** Written exercise **
Starting at the first of the entries below and stopping after the line that contains "[x=15, y=156]", rewrite each line with "Gradient" changed to "Blend" and nothing else altered. Leave the pictures out of your answer.

** Source material **

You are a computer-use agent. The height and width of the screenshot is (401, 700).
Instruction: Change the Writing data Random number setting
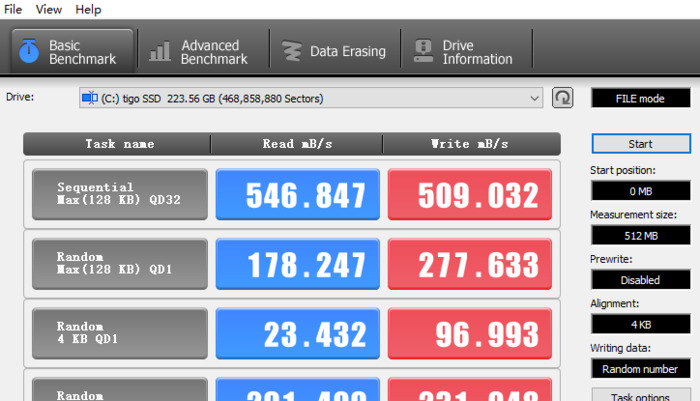(x=640, y=369)
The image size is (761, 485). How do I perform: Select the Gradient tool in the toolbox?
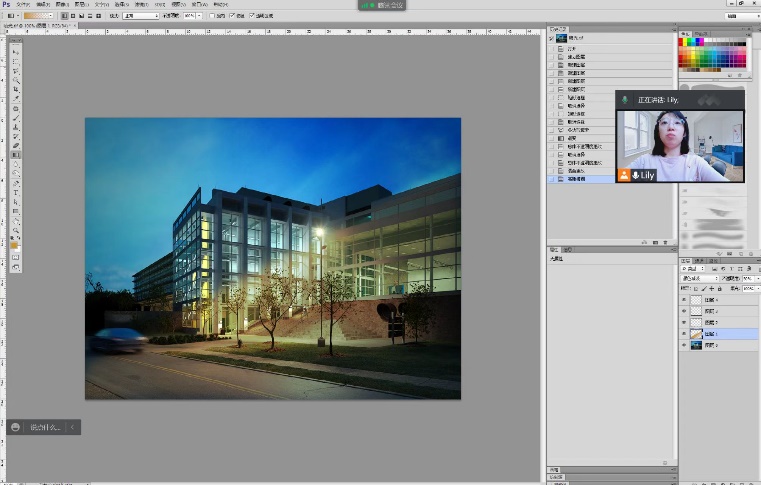[x=15, y=156]
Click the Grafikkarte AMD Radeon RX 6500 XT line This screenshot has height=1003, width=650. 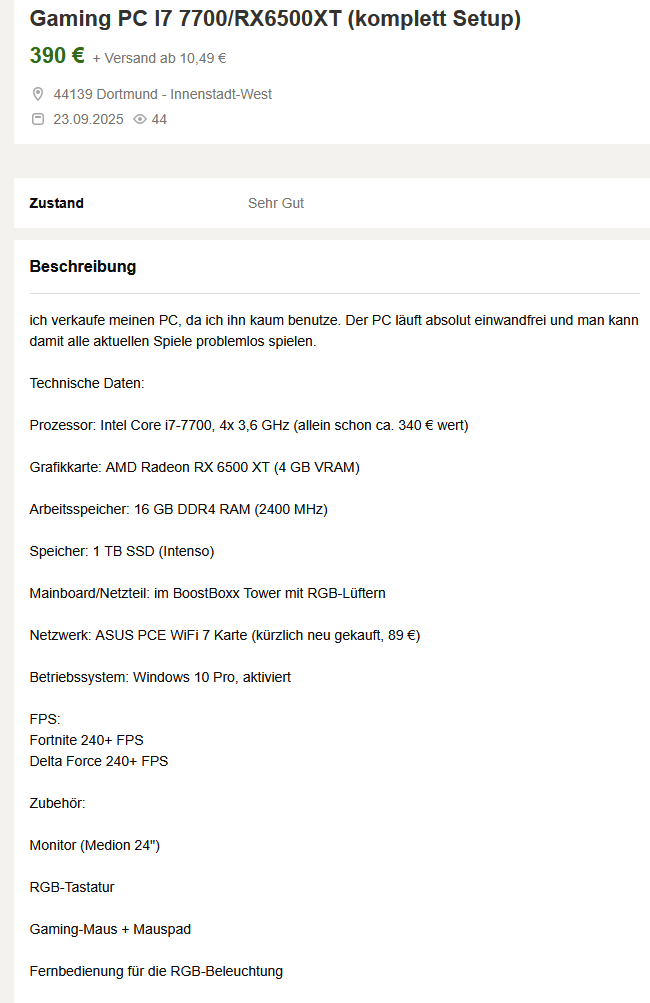pyautogui.click(x=194, y=468)
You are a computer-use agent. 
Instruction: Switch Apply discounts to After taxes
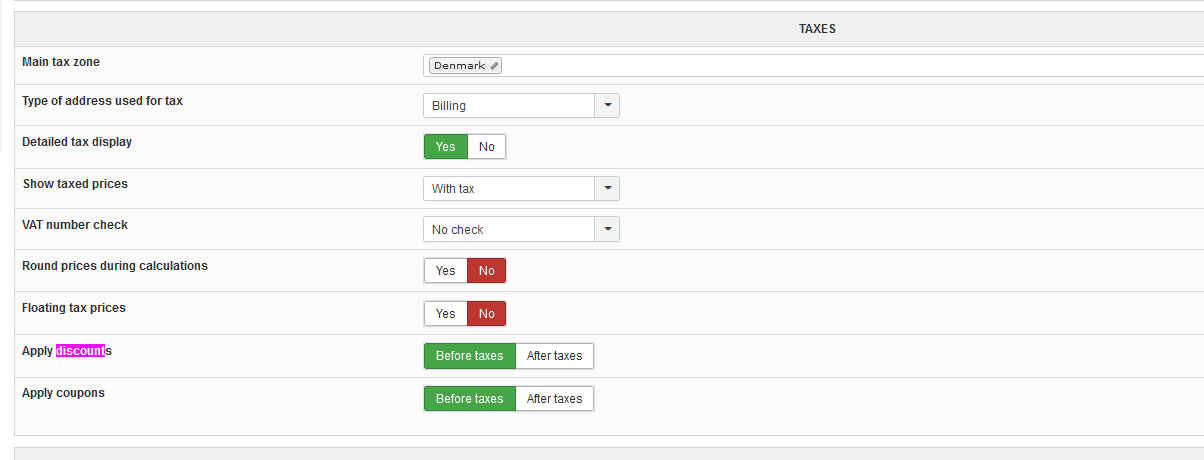click(554, 356)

** Result of the exercise **
You are a computer-use agent. The height and width of the screenshot is (401, 700).
Instruction: Change the Writing data Random number setting
(x=640, y=369)
The image size is (761, 485). How do I perform: Select the Blend tool in the toolbox?
[x=15, y=156]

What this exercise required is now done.